Problem requirements: Repeat the records below exactly, leaving out every picture.

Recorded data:
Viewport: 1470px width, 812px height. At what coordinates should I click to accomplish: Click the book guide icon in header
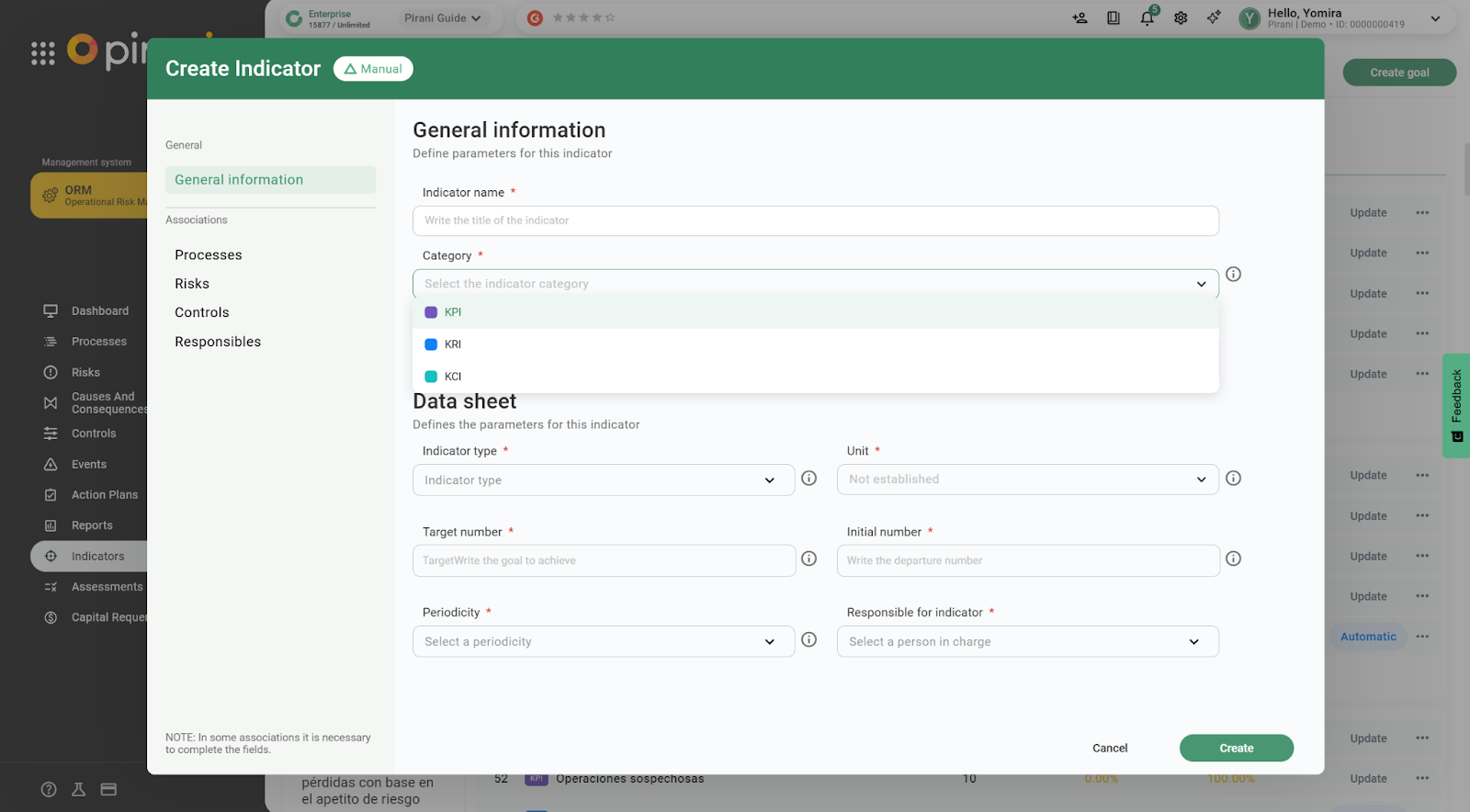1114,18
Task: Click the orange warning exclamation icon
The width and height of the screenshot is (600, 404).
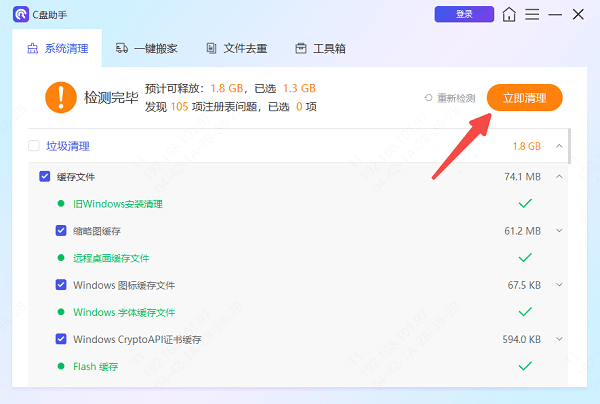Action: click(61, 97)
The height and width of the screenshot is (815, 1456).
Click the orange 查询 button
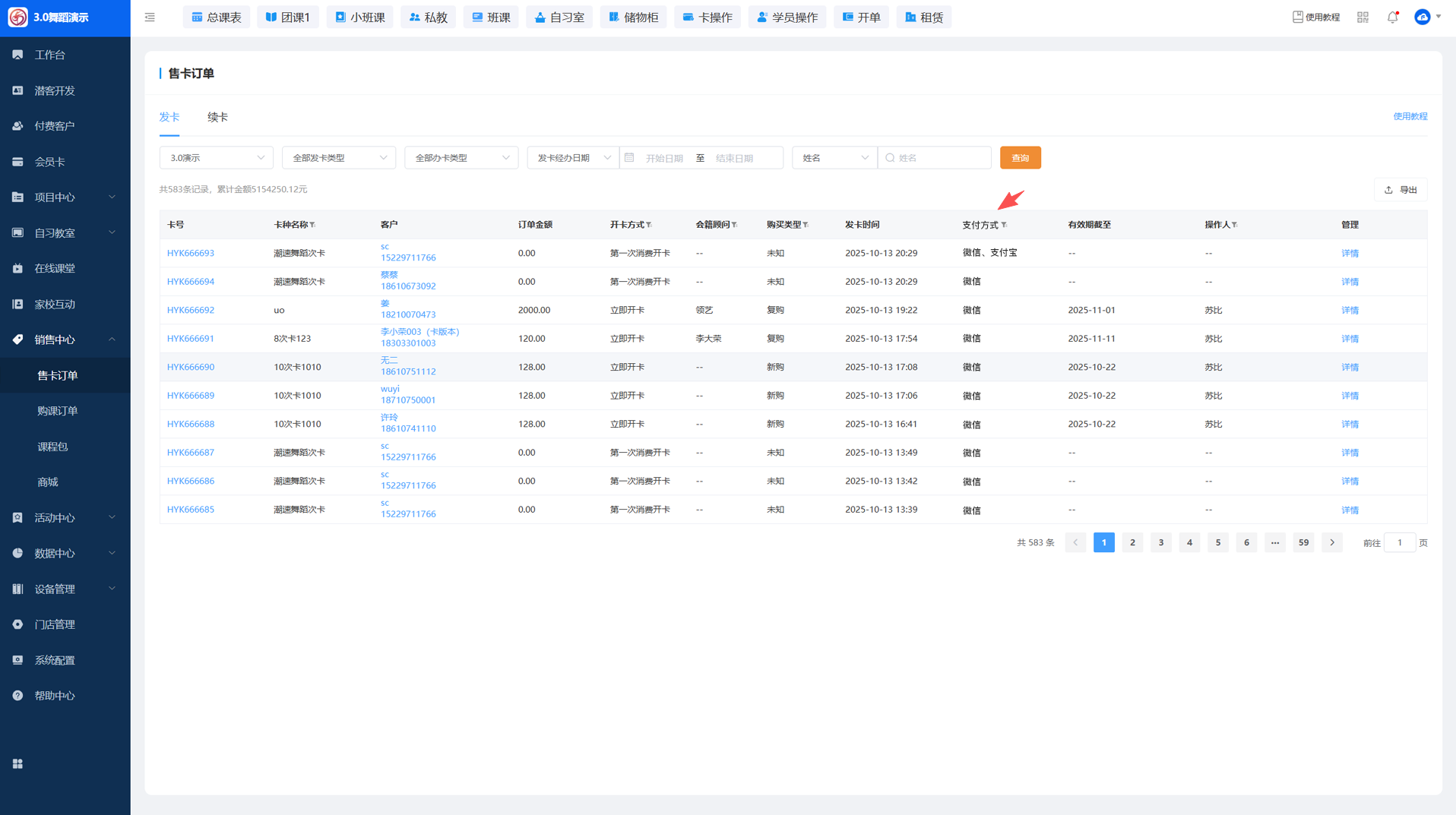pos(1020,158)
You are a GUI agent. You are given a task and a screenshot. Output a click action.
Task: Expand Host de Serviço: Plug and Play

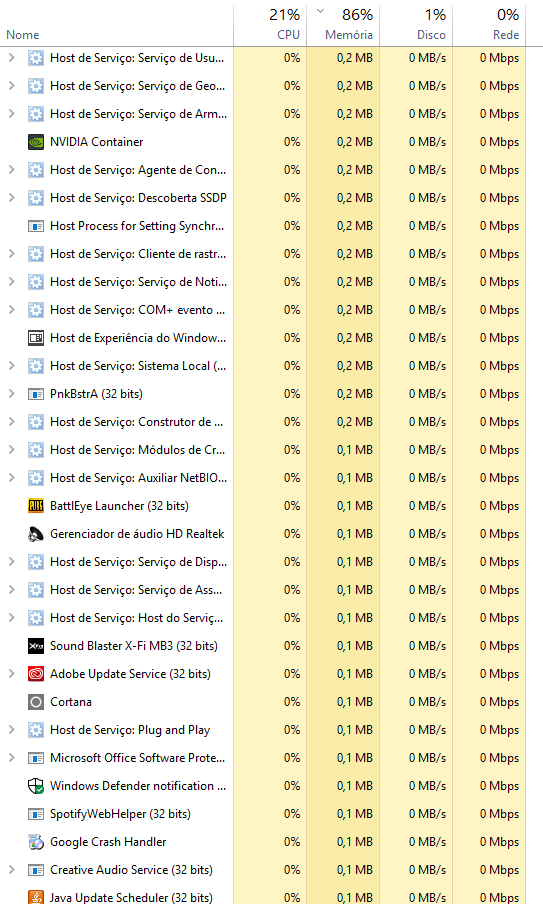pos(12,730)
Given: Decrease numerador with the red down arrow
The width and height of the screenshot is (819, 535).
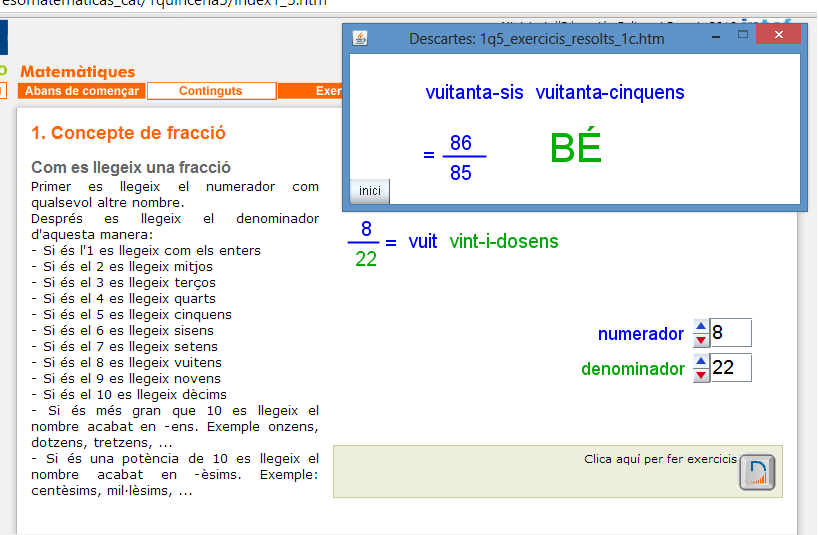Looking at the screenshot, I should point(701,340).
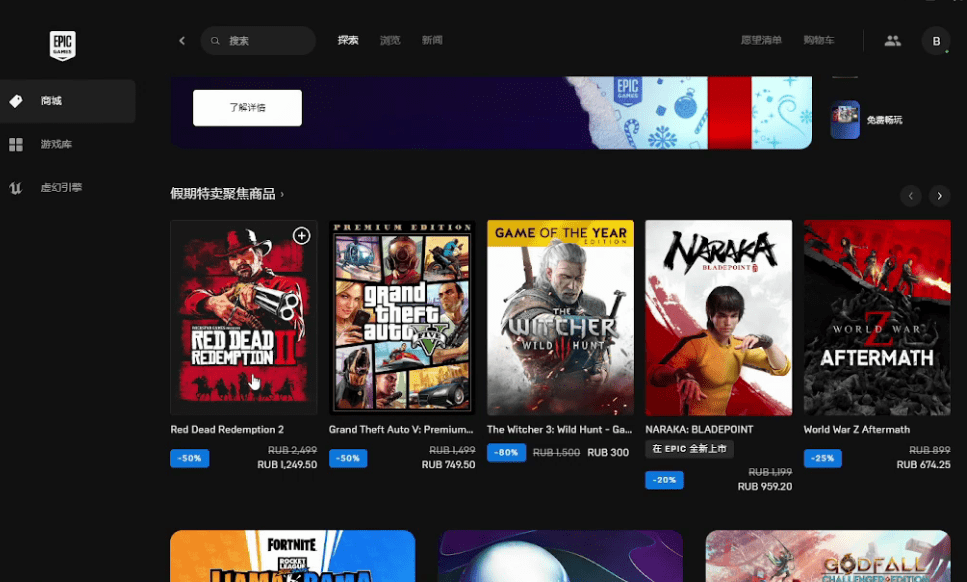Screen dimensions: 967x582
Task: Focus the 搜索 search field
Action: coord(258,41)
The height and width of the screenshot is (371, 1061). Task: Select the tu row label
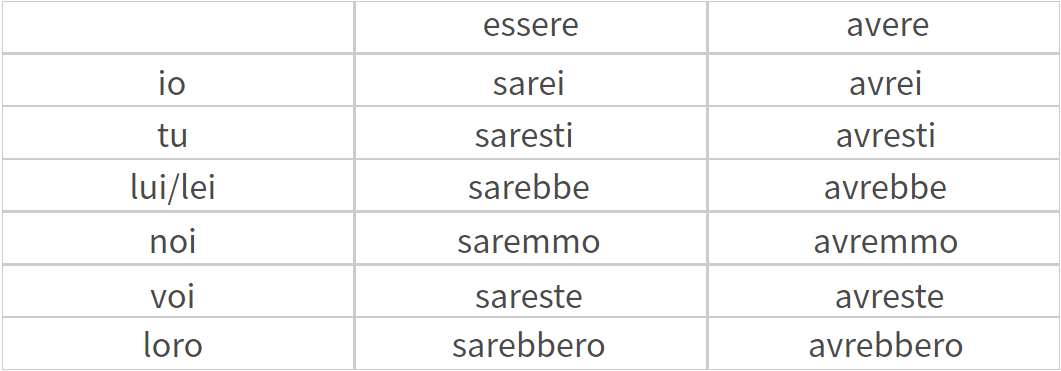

Task response:
Viewport: 1470px width, 812px height. At what coordinates should I click to accomplish: Click the book guide icon in header
1114,18
Task: Click the orange warning exclamation icon
The width and height of the screenshot is (600, 404).
Action: click(61, 97)
The height and width of the screenshot is (815, 1456).
Click the orange 查询 button
pos(1020,158)
You are a GUI agent. You are given a task and a screenshot. Output a click action.
Task: Expand Host de Serviço: Plug and Play

pos(12,730)
Given: Decrease numerador with the red down arrow
The width and height of the screenshot is (819, 535).
Looking at the screenshot, I should point(701,340).
Screen dimensions: 967x582
Task: Focus the 搜索 search field
Action: coord(258,41)
The height and width of the screenshot is (371, 1061). Task: Select the tu row label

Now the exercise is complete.